El fascinante mundo de los sonidos
Ensayo de Enrique Arenz
Publicado el 14/10/91 en el diario La Prensa
Entré a la sala de conciertos con ansiedad. Los músicos ya habían afinado y aguardaban en silencio la aparición en escena del director y los dos solistas. Se encienden los reflectores, cesan los murmullos, aplausos. El maestro alza la batuta y la sala se llena de conmovedores acordes mozartianos. El bellísimo concierto en Do mayor para flauta, arpa y orquesta del genio de Salzburgo, había comenzado.
Quedé sobrecogido, hechizado. Podía oír a mi izquierda —neta y definidamente a mi izquierda— la masa sonora de los violines. A mi derecha, la masa sonora de los violoncelos y los contrabajos. Y en el centro, justo frente a mí, las violas y las cálidas maderas. Detrás el lamento taciturno del fagot, y en un vibrante primer plano, el arpa, dulce y tenue, y la flauta traversa, lúdica y penetrante.
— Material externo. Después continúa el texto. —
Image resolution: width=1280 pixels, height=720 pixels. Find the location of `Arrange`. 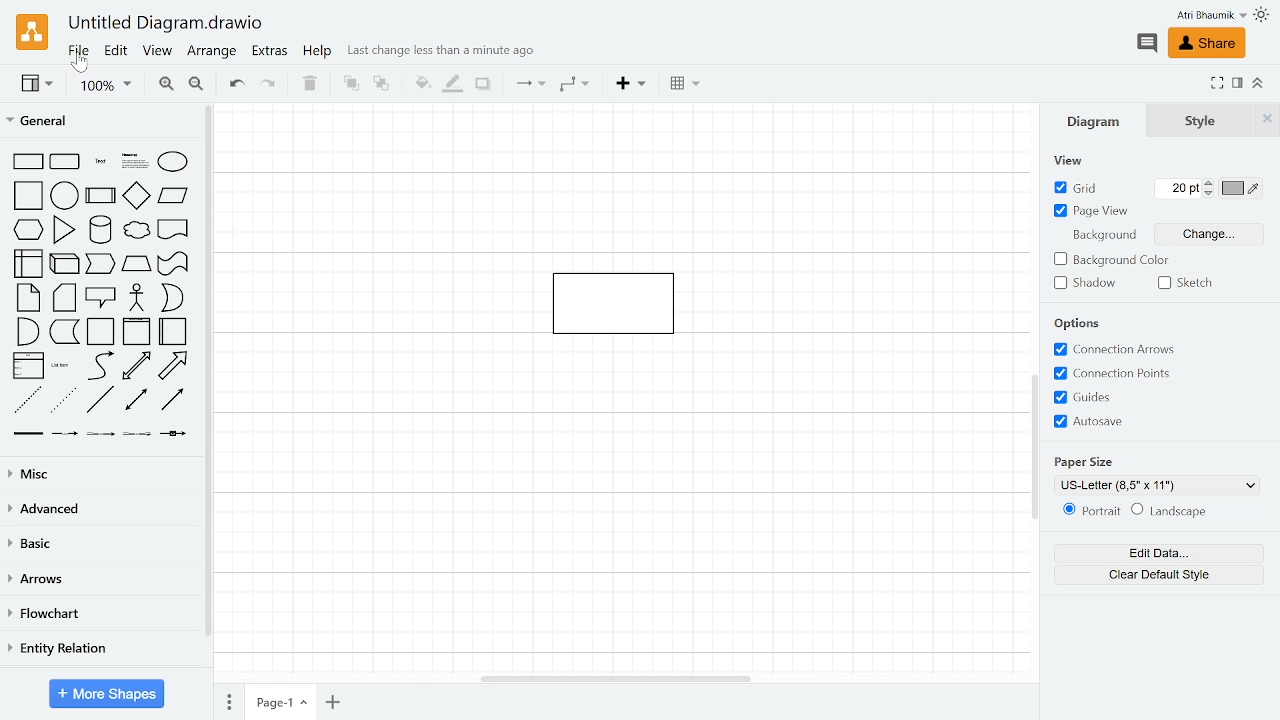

Esta descripción puede parecerle trivial a quien está acostumbrado a escuchar la buena música en perspectiva binaural, es decir, con sus dos oídos. Pero para alguien que durante más de veinte años había asistido a conciertos con un oído bueno y el otro sordo, resignado a una opaca audición monoaural, como la que se escucha desde una radio o un parlante convencional, y que de pronto, por el milagro de la microcirugía, había recuperado la audición perdida, todo aquel voluptuoso juego de contrastes y distancias tonales, lejos de resultarle baladí, no podía sino parecerle un fantástico sueño.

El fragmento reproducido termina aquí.